GOLF: A Generative AI Framework for Pathogenicity Prediction of Myocilin OLF Variants
1.GOLF is a generative AI framework designed to predict and interpret the pathogenicity of missense mutations in the olfactomedin (OLF) domain of myocilin—a key gene linked to open-angle glaucoma (OAG), a major cause of irreversible blindness.
2.GOLF combines evolutionary modeling and mechanistic interpretability, achieving 96.9% accuracy on known variants, outperforming AlphaMissense and fine-tuned ESM-1b in classifying OLF mutations.
3.The method leverages a curated dataset of over 4,000 OLF homologs from 73 taxonomic groups, including non-visual organisms like nematodes, highlighting the deep evolutionary conservation of this domain.
4.Two generative models are used: a variational autoencoder (EVE) and a fine-tuned ESM-1b transformer. EVE showed the best performance, especially in classifying all pathogenic mutations correctly.
5.To interpret model decisions, GOLF incorporates a sparse autoencoder (SAE) that extracts interpretable biochemical features. It reveals that hydrophobic residues often associate with benign predictions, while polar/aromatic residues signal pathogenicity.
6.EVE provides not only a pathogenicity score but also uncertainty estimates per residue, highlighting regions of structural fragility and mutational sensitivity across the OLF domain.

WORK REQUEST 1
Answer these from the GOLF summary:
(a) How many OLF homologs are in the curated dataset, and from how many taxonomic groups?
(b) Which of the two generative models performed best?
(c) Which kind of residue does the sparse autoencoder link with benign predictions?
WORK REQUEST 2
Write out the part of the GOLF summary that begins with the words "4.Two generative models" and ends with "the OLF domain.".
You won't need the data that follows.

RECORDED DATA
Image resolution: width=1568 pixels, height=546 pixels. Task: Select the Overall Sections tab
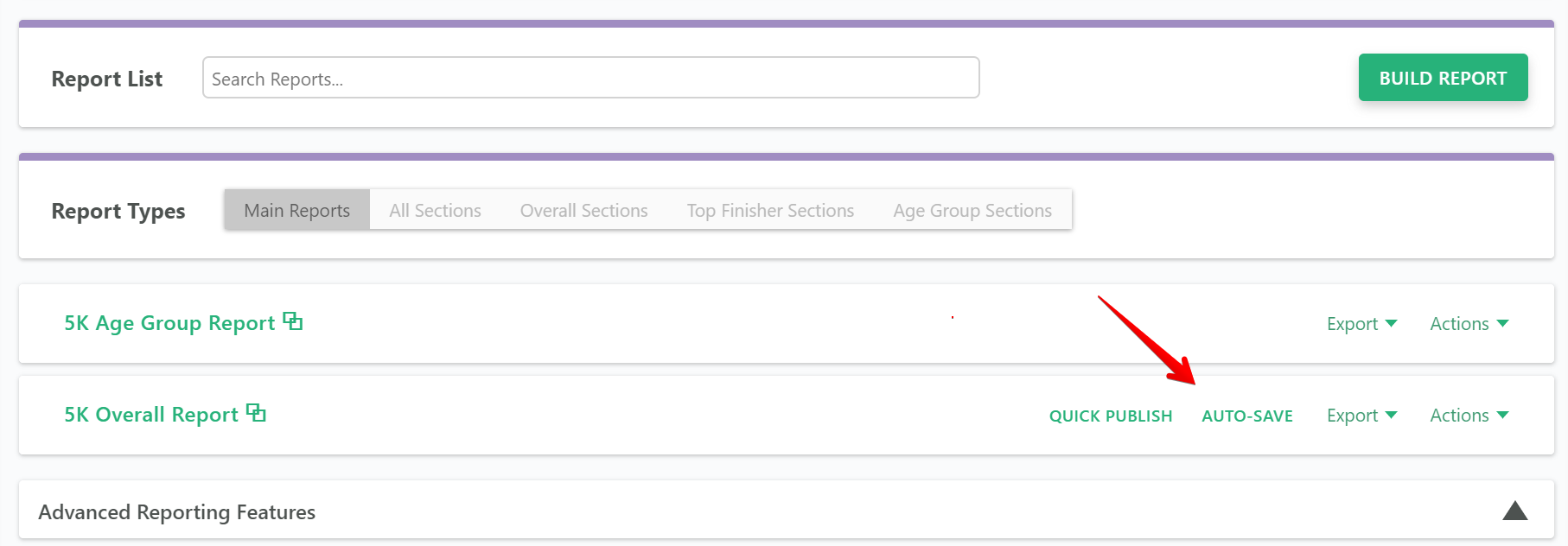583,209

WORKED SOLUTION 1
(a) Over 4,000 OLF homologs from 73 taxonomic groups.
(b) The variational autoencoder, EVE.
(c) Hydrophobic residues.

WORKED SOLUTION 2
4.Two generative models are used: a variational autoencoder (EVE) and a fine-tuned ESM-1b transformer. EVE showed the best performance, especially in classifying all pathogenic mutations correctly.
5.To interpret model decisions, GOLF incorporates a sparse autoencoder (SAE) that extracts interpretable biochemical features. It reveals that hydrophobic residues often associate with benign predictions, while polar/aromatic residues signal pathogenicity.
6.EVE provides not only a pathogenicity score but also uncertainty estimates per residue, highlighting regions of structural fragility and mutational sensitivity across the OLF domain.